Fibrosis is a pathological result of a dysfunctional repair response to tissue injury and occurs in a number of organs, including the lungs¹. Cellular metabolism regulates tissue repair and remodelling responses to injury^2-4. AMPK is a critical sensor of cellular bioenergetics and controls the switch from anabolic to catabolic metabolism⁵. However, the role of AMPK in fibrosis is not well understood. Here, we demonstrate that in humans with idiopathic pulmonary fibrosis (IPF) and in an experimental mouse model of lung fibrosis, AMPK activity is lower in fibrotic regions associated with metabolically active and apoptosis-resistant myofibroblasts.
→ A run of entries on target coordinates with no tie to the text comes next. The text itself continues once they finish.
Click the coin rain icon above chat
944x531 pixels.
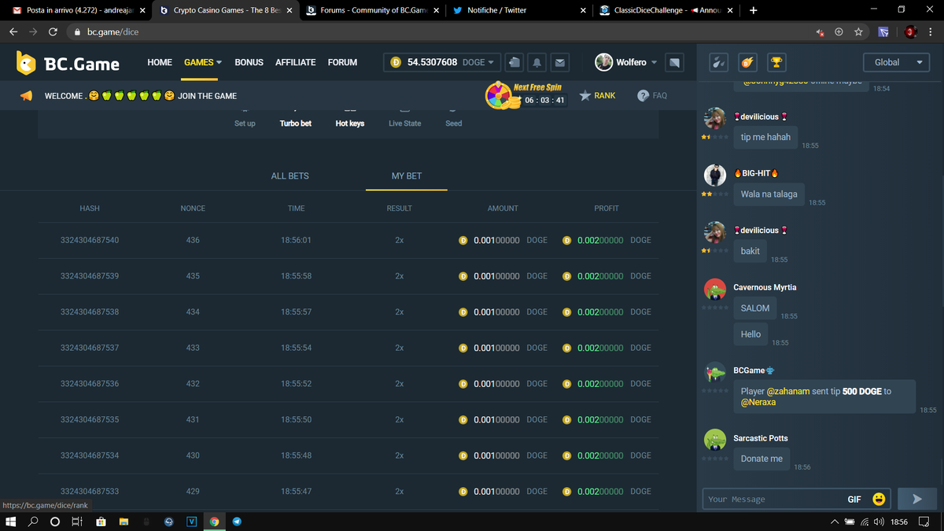[747, 62]

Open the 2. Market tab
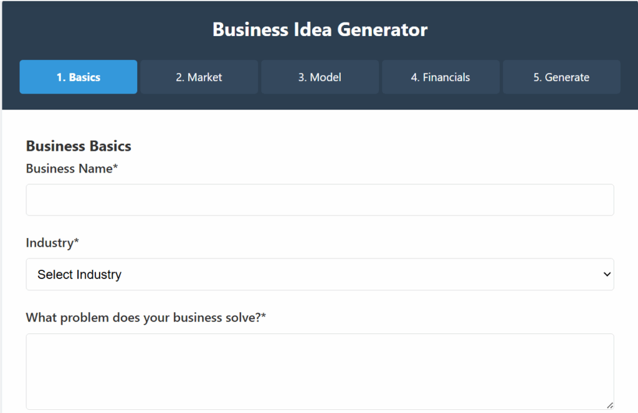[x=199, y=77]
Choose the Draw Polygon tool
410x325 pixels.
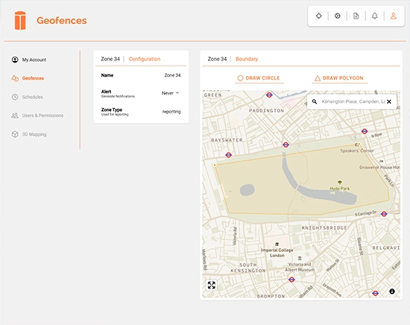pyautogui.click(x=339, y=78)
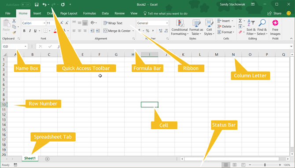Open the Calibri font name dropdown
This screenshot has width=295, height=168.
point(44,23)
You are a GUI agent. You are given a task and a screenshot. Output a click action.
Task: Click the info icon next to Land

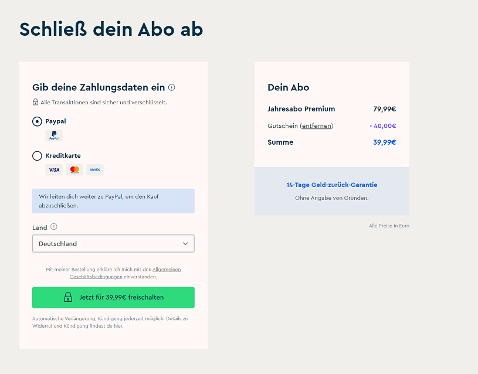(54, 227)
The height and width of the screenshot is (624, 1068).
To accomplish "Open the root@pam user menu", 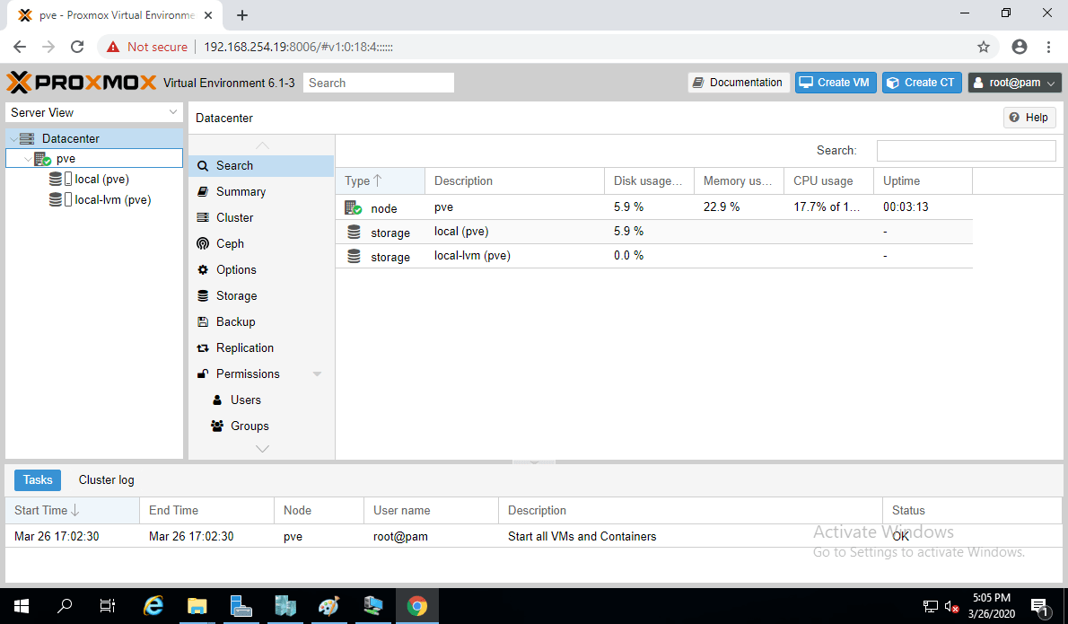I will [x=1014, y=83].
Pharmacological activation of AMPK in myofibroblasts from lungs of humans with IPF display lower fibrotic activity, along with enhanced mitochondrial biogenesis and normalization of sensitivity to apoptosis. In a bleomycin model of lung fibrosis in mice, metformin therapeutically accelerates the resolution of well-established fibrosis in an AMPK-dependent manner. These studies implicate deficient AMPK activation in non-resolving, pathologic fibrotic processes, and support a role for metformin (or other AMPK activators) to reverse established fibrosis by facilitating deactivation and apoptosis of myofibroblasts.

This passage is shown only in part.